Tweetalige printerversie Eentalige printerversie

Schriftelijke vraag nr. 5-8144

van Nele Lijnen (Open Vld) d.d. 14 februari 2013

aan de vice-eersteminister en minister van Pensioenen

Thuiswerk - Diensten van de minister of staatssecretaris - Cijfers - Maatregelen

thuiswerk
werk op afstand
ministerie
officiële statistiek

Chronologie

14/2/2013Verzending vraag
28/3/2013Antwoord

Ook gesteld aan : schriftelijke vraag 5-8140
Ook gesteld aan : schriftelijke vraag 5-8141
Ook gesteld aan : schriftelijke vraag 5-8142
Ook gesteld aan : schriftelijke vraag 5-8143
Ook gesteld aan : schriftelijke vraag 5-8145
Ook gesteld aan : schriftelijke vraag 5-8146
Ook gesteld aan : schriftelijke vraag 5-8147
Ook gesteld aan : schriftelijke vraag 5-8148
Ook gesteld aan : schriftelijke vraag 5-8149
Ook gesteld aan : schriftelijke vraag 5-8150
Ook gesteld aan : schriftelijke vraag 5-8151
Ook gesteld aan : schriftelijke vraag 5-8152
Ook gesteld aan : schriftelijke vraag 5-8153
Ook gesteld aan : schriftelijke vraag 5-8154
Ook gesteld aan : schriftelijke vraag 5-8155
Ook gesteld aan : schriftelijke vraag 5-8156
Ook gesteld aan : schriftelijke vraag 5-8157
Ook gesteld aan : schriftelijke vraag 5-8158

Vraag nr. 5-8144 d.d. 14 februari 2013 : (Vraag gesteld in het Nederlands)

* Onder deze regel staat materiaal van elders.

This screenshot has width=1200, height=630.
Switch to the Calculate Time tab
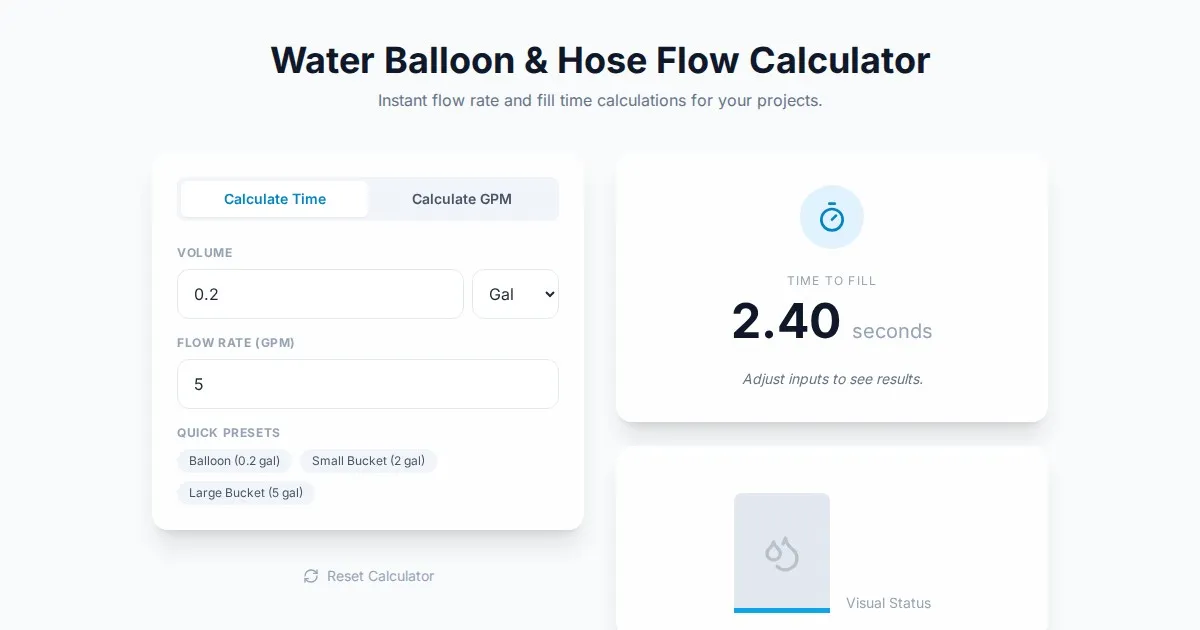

De jongste jaren is er in het bedrijfsleven steeds meer aandacht voor thuiswerken (of telewerken). De naam zegt het zelf: de werknemer werkt van thuis uit in plaats van op het werk. Dat levert voordelen op voor de werknemer en de werkgever. De werknemer verliest geen tijd met pendelen, tijd die kan worden gebruikt om te werken. De werknemer kan zijn dag beter plannen: hij of zij kan bijvoorbeeld overdag een uur uittrekken voor de kinderen, en 's avonds nog een uurtje werken. Die vrijheid kan resulteren in een grotere motivatie en minder stress bij de werknemer, wat dan weer betere resultaten en creativiteit tot gevolg kan hebben. Minder verplaatsingen en verbruik op het werk (bijvoorbeeld elektriciteit) is positief voor het milieu en betekent minder kosten voor de werkgever. Aan de Nationale Thuiswerkdag van 2012 namen volgens de website 2506 mensen deel. Ook de FOD Sociale Zekerheid en de FOD Kanselarij van de Eerste minister staan in de lijst van deelnemers.

Een argument tegen thuiswerken is dat de werknemer vanzelfsprekend niet fysiek aanwezig is op de werkvloer. Moderne technieken laten echter toe om dit te overbruggen. Via chat- en videochatprogramma's (bijvoorbeeld Skype) kunnen videoconferenties met verschillende partners worden gevoerd. Cloud computing services (bijvoorbeeld Dropbox) laten toe om bestanden via het internet op te slaan zodat ze online overal veilig beschikbaar zijn.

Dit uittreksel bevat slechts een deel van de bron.